Saturday, August 30, 2014

Cibola Burn

Bloggers note: I am deferring my other graphic novel post for a little while but I promise I will come back to it.  I liked Lucifer too much to not write about it.

Warning: While this post contains only minor spoilers for Cibola Burn, it does have more major spoilers for Leviathan Wakes, Caliban's War, and Abaddon's Gate,  the previous books in the series, simply by virtue of discussing the plot at all.

Right before I started reading The Expanse series they announced that instead of being a three book series, they are making it six books.  In between book three (Abbadon's Gate which I reviewed earlier) and this one, they announced that they are making a tv show on Syfy.  The show has no release date yet beyond "2015" but news is gradually coming out.  Regardless of how well the show does, shortly before this book came out the writers announced that their contract had been extended to 9 books.  I think it is safe to say that the series is taking off.


Cibola Burn starts off a little while after the third book leaves off and has some general sci-fi settling an alien planet cliches along with some space western cliches but it blends them well and still has some originality and pushes the overarching plot of the series in an exciting direction.  As with the other books in the series, the authors manage to weave another genre in with sci-fi.  This time it is clear from early on that the genre is Western and there a lot of plot points that could come directly from a spaghetti western but infused with scifi trappings.

I was privileged enough to get the chance to hear them talk when they were on their book tour (Side note: in case you were confused by my use of plural pronoun, James S. A. Corey is a pseudonym for Daniel Abraham and Ty Franck) and they said that the book was inspired by a game a role playing game that they were playing that was a fusion of Traveller and d20 modern (I was hoped it was inspired by Diaspora, my space RPG of choice) and overall they were very charming and interesting (but then again, I have yet to meet an author whose books I like that I don't like as a person as well).

I think this might be better than the series the other books in the series.  It manages to have political intrigue, space combat, and classic western frontier style plottings all blended together.  It also repeatedly shows the authors careful tracking of how the events in their story affect their setting as a whole and the political balances within it.

Overall, I would give this book a 96%.

Wednesday, August 13, 2014

The Sandman

Blogger's note: While I normally write only on the full length prose books that I read, I am taking an exception to write about comic series in this post and the next one then we will back to regularly scheduled programming (until I read another thing that isn't a full length book that I really like).
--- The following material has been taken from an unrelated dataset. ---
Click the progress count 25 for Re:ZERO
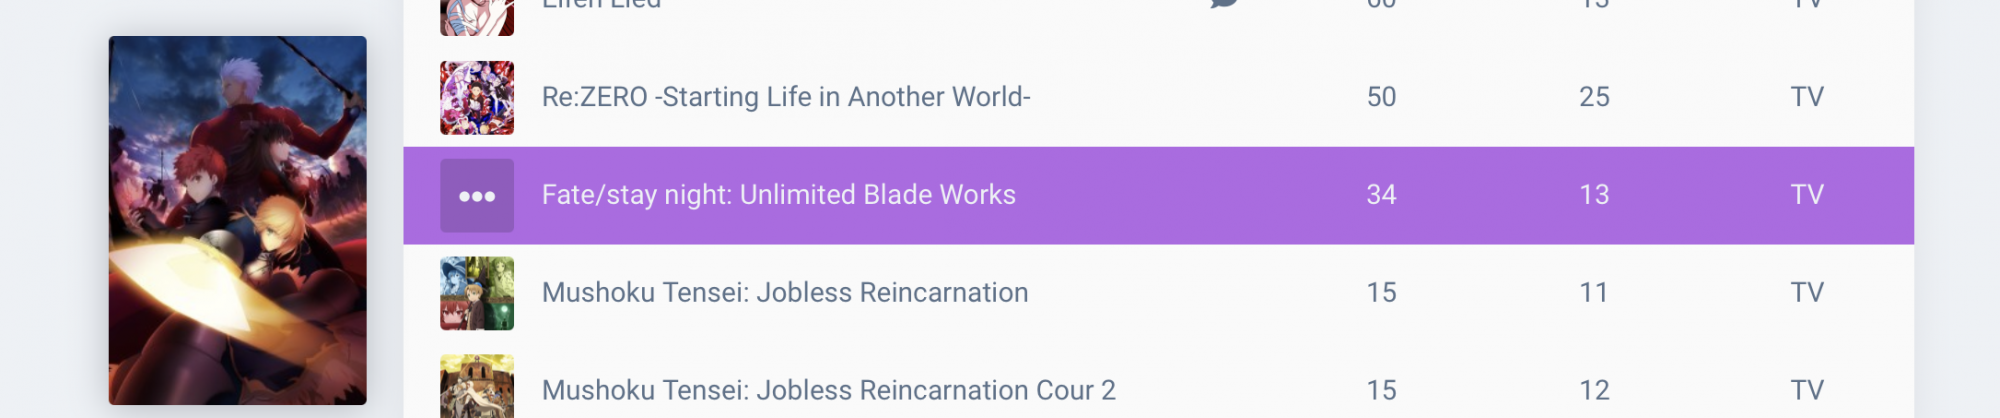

The Sandman is considered by a lot of people to be the best comic series of all time.  I am not sure that I am willing to endorse it that heavily (Y: The Last Man and Lucifer beat it in my mind) but it is certainly good and contains some awesome concepts.  The series ran for 75 issues from 1989 to 1996 and spawned numerous spin offs including a miniseries, Overture, which is still running today.  I got a collection of short stories set in the universe which piqued my interest and, after ruminating on it for a while, I splurged and bought a nice two volume hard cover collection.
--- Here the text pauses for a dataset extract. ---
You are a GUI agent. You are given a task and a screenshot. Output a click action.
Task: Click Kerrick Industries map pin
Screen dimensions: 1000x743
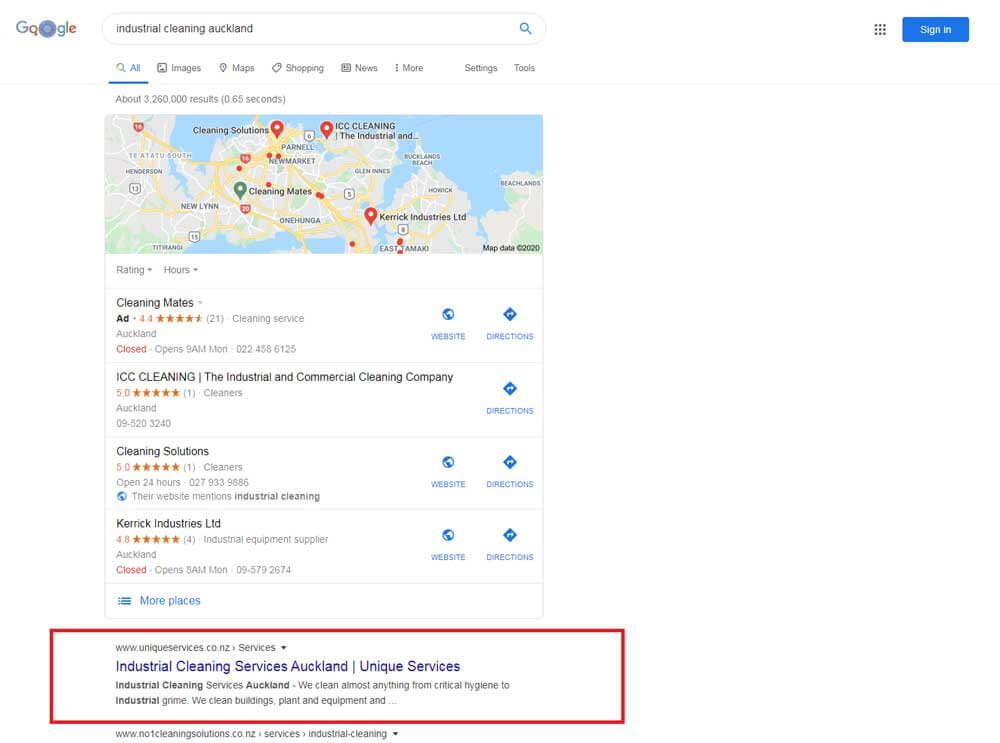point(370,216)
This picture can't really do them justice but each of these books is more than 1000 full color pages of comics.  I have never had a comic book this large before and when you don't have to stop for issue breaks it really helps get the feeling that is one contiguous story... or that would be the case if it was one contiguous story. 
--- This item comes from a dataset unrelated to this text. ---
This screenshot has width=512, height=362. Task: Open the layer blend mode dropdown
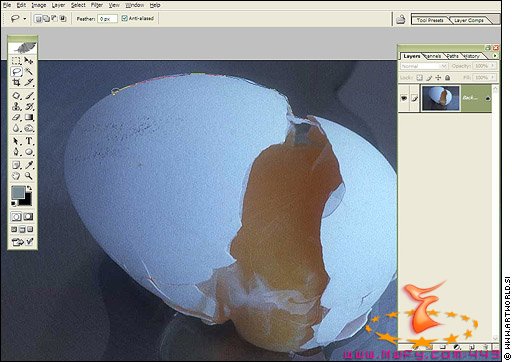[x=424, y=66]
The series is about the seven "Endless," Dream (the titular main character), Destiny, Desire, Despair, Destruction, Delirium, and Death (the last two were my favorites), who are slightly less than gods and represent the concepts that they are named after.  The series is a collection of short stories that range from one to twelve issues long involving Dream and other Endless but a lot of the time some normal person will be a main character and it is about how the Endless interact with them.

Most of the stories tie together into later stories in the series and as such they build the world in a subtle and gradual way, which is nice.  I just feel like they didn't do enough with the concept and the characters (which I guess just shows why spinoffs are still going).  Several of the Endless, especially Death and Delirium, really resonated with me and I wish I could have seen more of those characters and with a quick google search you can see that Death resonated with a lot more people than just me.

Death is a vaguely gothic looking girl who is almost always smiling.  She doesn't smile sadistically but in a friendly, companionable way.  I can't describe why I like her better than one of the characters from the series does: "It would be really neat if Death was somebody and not just nothing, or pain, or blackness.  And it would be really good if Death could be be somebody like [her].  Somebody funny, and friendly, and nice,  And maybe just a tiny bit crazy."  So often Death is intimidating, it is refreshing and nice to have a kind Death for once.



Overall, I would give this series a 94%.

P.S.: If this post makes you curious about the series, I recommend you pick up Sandman: Endless Nights.  That is what I started on and if you like that you will like the rest of the series.

P.P.S.: While some people disagree with me, I am of the impression that the last issue of the series is out of place and takes away some of the impact from the end.  If you are reading the series I recommend that you read issue #75 in between issues 56 and 57 and end the series on 74.  While there are some aspects of 75 that make it a suitable ending, there are a lot more that are not.